U.S. Silica Holdings Inc. announced revenue of $442.2 million for the first quarter of 2023, an increase of 7% compared with $412.9 million in the fourth quarter of 2022; and an increase of 45% when compared with the first quarter of 2022. Net income of $44.6 million for the first quarter of 2023 represents an increase of 41% compared with $31.6 million in the fourth quarter of 2022 and increased significantly when compared with a net loss of $8.4 million in the first quarter of 2022.
Overall tons sold of 4.934 million for the first quarter of 2023 increased 7% compared with 4.606 million tons sold in the fourth quarter of 2022 and increased 19% when compared with the first quarter of 2022.
Bryan Shinn, chief executive officer, commented, “We delivered exceptional results in the first quarter, reporting record Adjusted EBITDA and the highest level of total contribution margin dollars since 2018. Customer demand in our Oil and Gas segment remained robust and we improved pricing and expanded margins. Our Industrial and Specialty Products segment profitability increased 13% on a year-over-year basis through price increases and greater sales of higher-margin products. We also successfully entered into a new $1.1 billion Credit Agreement in the first quarter and concurrently extinguished $109 million of debt, further strengthening our balance sheet.

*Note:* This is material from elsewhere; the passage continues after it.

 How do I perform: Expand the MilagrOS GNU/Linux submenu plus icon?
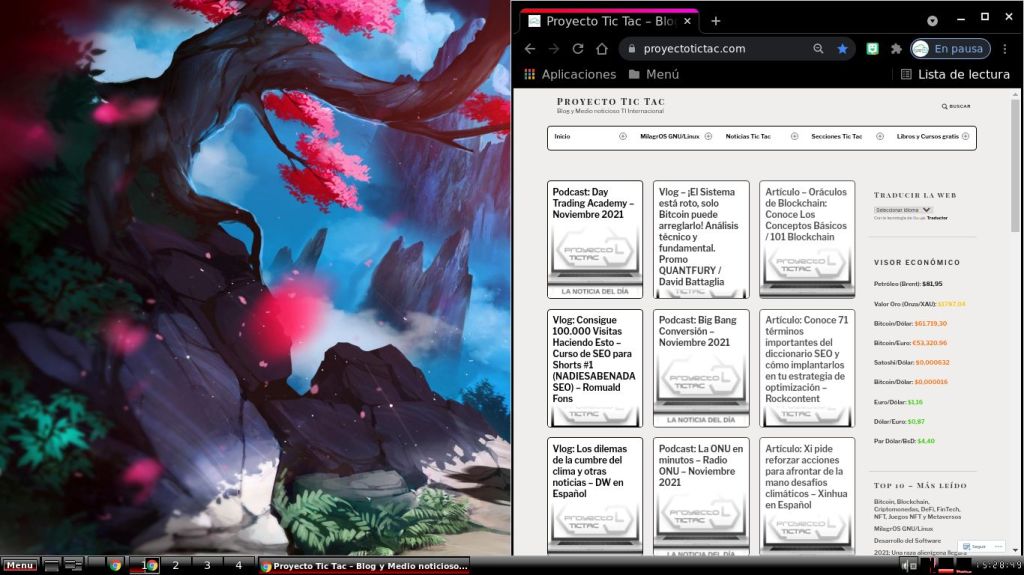(708, 136)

“We expect to remain effectively sold out for sand proppant in 2023 supported by robust contractual commitments at 84% of production capacity,” Shinn continued. “Our SandBox last mile logistics offering is also in strong demand and poised for another year of record profitability. In our Industrial and Specialty Products segment, we are commercializing new products, realizing benefits from structural cost reductions and price increases and continuing to sign favorable long-term contracts.
“Based on the strength of our business so far this year, coupled with the visibility provided by our customer contracts and market feedback, we are raising our guidance and now expect 2023 company Adjusted EBITDA to increase 25% to 30% sequentially with associated free cash flow generation in excess of $200 million,” Shinn concluded.